Scientists have plenty of ideas about why aging impairs memory. Reductions in blood flow in the brain, shrinking brain volume, and malfunctioning neural repair systems have all been blamed. Now, new research in mice points to another possible culprit: microbes in the gut.
In a study published today in Nature, scientists show how a bacterium that is particularly common in older animals can drive memory loss. This microbe makes compounds that impair signaling along neurons connecting the gut with the brain, dampening activity in brain regions associated with learning and memory, the team found.
“This is a tour de force,” says Haijiang Cai, a neuroscientist at the University of Arizona who studies gut-brain communication and was not involved in the work. “They define the pathway all the way from aging and bacteria … to cognitive function—it’s really impressive.” However, he and others emphasize it remains to be seen whether a similar mechanism exists in humans—and if so, how important it is compared with other drivers of cognitive decline.
Research on the so-called gut-brain axis has exploded in recent decades. Multiple studies have identified differences in microbiome composition between healthy people and those with cognitive disorders such as Alzheimer’s disease. This kind of research can’t establish cause and effect, though, and the literature is rife with conflicting results.
Some groups have used animal experiments to probe the microbe-memory link. In the new study, Stanford University researchers Christoph Thaiss and Maayan Levy tinkered with the microbiomes of young mice—either by housing them with older animals or feeding them these animals’ poop—and then gave them memory tests. For example, one such test rates animals higher if they spend more time exploring new objects than those they’ve seen before.
Young mice given old-mouse microbiomes performed worse on memory tests than untreated mice, and giving them antibiotics appeared to restore performance, suggesting microbes from the old mice were responsible. Old mice given antibiotics were also less forgetful, according to the study.
Of the many gut bacterial species that became more abundant in the mice with age, the researchers were especially interested in one called Parabacteroides goldsteinii. Feeding P. goldsteinii alone to animals that had had their normal microbiomes wiped out caused a drop in memory compared with controls; giving microbiome-free animals one of several other bacterial species did not.
In further experiments, Thaiss and colleagues pieced together how P. goldsteinii might cause memory problems: The bacterium releases molecules known as medium-chain fatty acids. Mice fed these molecules had dampened activity along the vagus nerve, a bundle of neurons that communicates sensations such as stomach fullness to the brain. These animals also showed reduced activity in the hippocampus, a brain region associated with learning and memory.
The fatty acids activate a receptor called GPR84, found on inflammation-promoting cells. The team suspected it was this inflammation that impaired the vagus nerve. Indeed, using drugs or other techniques to block GPR84 receptors or reduce the number of inflammatory cells seemed to protect young mice from the cognitive effects of old-mouse microbiomes.
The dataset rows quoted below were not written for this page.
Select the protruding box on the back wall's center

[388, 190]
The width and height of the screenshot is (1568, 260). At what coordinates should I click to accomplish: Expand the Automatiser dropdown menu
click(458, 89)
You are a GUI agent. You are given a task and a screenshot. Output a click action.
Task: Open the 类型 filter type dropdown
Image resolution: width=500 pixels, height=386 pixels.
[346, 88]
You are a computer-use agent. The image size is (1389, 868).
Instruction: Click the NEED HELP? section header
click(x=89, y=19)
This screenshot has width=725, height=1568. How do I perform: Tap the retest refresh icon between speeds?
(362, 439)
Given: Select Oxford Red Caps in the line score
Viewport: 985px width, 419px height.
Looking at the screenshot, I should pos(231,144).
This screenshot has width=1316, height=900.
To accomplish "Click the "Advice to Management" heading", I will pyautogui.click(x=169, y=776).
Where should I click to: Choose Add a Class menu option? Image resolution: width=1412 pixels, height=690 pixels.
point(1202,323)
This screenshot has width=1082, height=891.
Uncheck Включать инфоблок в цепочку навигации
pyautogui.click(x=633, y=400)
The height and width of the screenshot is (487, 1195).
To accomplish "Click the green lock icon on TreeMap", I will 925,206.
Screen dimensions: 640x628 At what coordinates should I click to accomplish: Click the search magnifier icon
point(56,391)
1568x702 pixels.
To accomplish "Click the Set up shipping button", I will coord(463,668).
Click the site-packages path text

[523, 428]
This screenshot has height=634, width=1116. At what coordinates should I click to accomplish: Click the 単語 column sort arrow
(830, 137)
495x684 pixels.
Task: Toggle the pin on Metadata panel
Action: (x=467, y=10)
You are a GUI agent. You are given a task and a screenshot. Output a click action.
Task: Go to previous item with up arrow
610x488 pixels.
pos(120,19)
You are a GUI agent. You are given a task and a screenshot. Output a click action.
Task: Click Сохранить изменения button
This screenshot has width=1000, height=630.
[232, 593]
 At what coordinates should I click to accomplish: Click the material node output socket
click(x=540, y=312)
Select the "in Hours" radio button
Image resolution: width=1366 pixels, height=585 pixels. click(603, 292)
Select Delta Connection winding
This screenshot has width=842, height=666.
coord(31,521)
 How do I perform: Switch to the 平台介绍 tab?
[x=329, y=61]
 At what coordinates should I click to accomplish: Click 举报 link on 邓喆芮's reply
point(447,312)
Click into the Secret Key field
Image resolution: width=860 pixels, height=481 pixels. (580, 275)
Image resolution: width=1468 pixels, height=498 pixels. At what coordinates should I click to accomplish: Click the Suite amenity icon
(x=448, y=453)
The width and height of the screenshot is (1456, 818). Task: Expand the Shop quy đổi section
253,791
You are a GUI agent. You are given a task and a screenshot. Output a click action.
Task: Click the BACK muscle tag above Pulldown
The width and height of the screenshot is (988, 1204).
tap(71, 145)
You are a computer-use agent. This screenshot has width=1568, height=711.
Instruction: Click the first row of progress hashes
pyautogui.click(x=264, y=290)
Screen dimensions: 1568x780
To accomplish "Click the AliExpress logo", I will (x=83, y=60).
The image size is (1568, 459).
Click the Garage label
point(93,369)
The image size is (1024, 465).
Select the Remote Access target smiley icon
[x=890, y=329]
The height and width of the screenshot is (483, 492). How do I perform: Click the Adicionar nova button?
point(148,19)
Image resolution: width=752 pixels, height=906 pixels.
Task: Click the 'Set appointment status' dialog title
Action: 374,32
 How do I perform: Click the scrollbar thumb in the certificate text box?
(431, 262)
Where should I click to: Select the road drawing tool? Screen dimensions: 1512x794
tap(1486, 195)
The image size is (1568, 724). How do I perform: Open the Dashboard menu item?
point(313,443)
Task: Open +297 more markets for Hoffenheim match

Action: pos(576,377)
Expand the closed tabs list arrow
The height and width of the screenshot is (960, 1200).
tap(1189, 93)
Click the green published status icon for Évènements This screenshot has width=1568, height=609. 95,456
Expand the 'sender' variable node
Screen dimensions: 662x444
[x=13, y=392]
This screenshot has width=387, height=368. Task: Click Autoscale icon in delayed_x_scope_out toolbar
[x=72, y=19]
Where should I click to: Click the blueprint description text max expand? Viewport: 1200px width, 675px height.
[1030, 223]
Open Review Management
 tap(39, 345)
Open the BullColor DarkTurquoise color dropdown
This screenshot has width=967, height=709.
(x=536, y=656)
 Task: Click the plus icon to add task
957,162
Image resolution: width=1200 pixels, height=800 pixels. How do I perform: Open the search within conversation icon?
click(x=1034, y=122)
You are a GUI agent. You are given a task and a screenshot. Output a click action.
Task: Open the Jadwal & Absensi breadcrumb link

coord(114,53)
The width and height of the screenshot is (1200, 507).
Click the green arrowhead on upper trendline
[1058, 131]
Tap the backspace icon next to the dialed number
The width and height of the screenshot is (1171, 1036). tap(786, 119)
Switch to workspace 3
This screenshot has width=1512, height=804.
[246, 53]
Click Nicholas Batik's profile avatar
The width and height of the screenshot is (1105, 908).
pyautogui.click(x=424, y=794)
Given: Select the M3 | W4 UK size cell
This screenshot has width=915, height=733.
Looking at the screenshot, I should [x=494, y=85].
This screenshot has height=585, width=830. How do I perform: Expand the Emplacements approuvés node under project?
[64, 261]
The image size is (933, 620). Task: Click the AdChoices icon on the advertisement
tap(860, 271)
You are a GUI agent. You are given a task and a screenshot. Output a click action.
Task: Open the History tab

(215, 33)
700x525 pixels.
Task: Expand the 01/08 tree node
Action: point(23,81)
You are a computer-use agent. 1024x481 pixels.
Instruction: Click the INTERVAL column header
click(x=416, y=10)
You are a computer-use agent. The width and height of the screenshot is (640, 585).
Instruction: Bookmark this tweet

Compounds that stimulate the vagus nerve directly—including glucagonlike peptide-1 (GLP-1) (which binds to the same receptors as ubiquitous weight-loss drugs such as Wegovy) and capsaicin, the molecule that gives chili peppers their kick—boosted memory performance in older animals.
“It’s an incredible amount of work,” says University of Oxford cell biologist David Greaves, adding that several of the paper’s themes, including the connection between inflammation and aging-related decline, dovetail with existing research.
Sean Gibbons, a microbiome researcher at the Institute for Systems Biology, adds that his group has identified a connection between healthy aging and declines in microbes related to Parabacteroides—though the broader literature is inconsistent on Parabacteroides specifically. It’s hard to judge the significance of P. goldsteinii or this novel pathway compared with other aging-related changes, Gibbons adds. “There’s probably 60 other different mechanisms at play at the same time.”
Cai says he’d like to see more data on how exactly the vagus nerve activates the mouse hippocampus. He finds the result that nerve stimulants such as capsaicin restore cognitive function particularly surprising. “Does that mean that older people, if they eat more spicy food or take … GLP-1 agonists, they can improve cognitive function?” Cai is doubtful—and studies of these compounds’ effects on cognitive decline have produced mixed results.
Thaiss, who also runs a lab at the Arc Institute, emphasizes it’s too soon to say whether methods used in this study can be applied to people. Several groups are exploring the effect of electrical stimulation of the vagus nerve on cognition, but that technique is “basically a sledgehammer approach that electrically stimulates the entire nerve bundle,” he says. To have specific control of brain function, “we really need something that allows us to manipulate the activity of individual neurons.”
Thaiss suspects other bacteria and gut molecules may similarly influence the brain, and wonders what other brain functions might be affected. His team is now studying P. goldsteinii in humans to see whether its abundance is linked to cognitive function in older age. “Some people live to 100 years and are cognitively extremely sharp, while others start forgetting things in their 50s and 60s,” Thaiss says. Perhaps different signals coming from the gut could help explain some of that variation.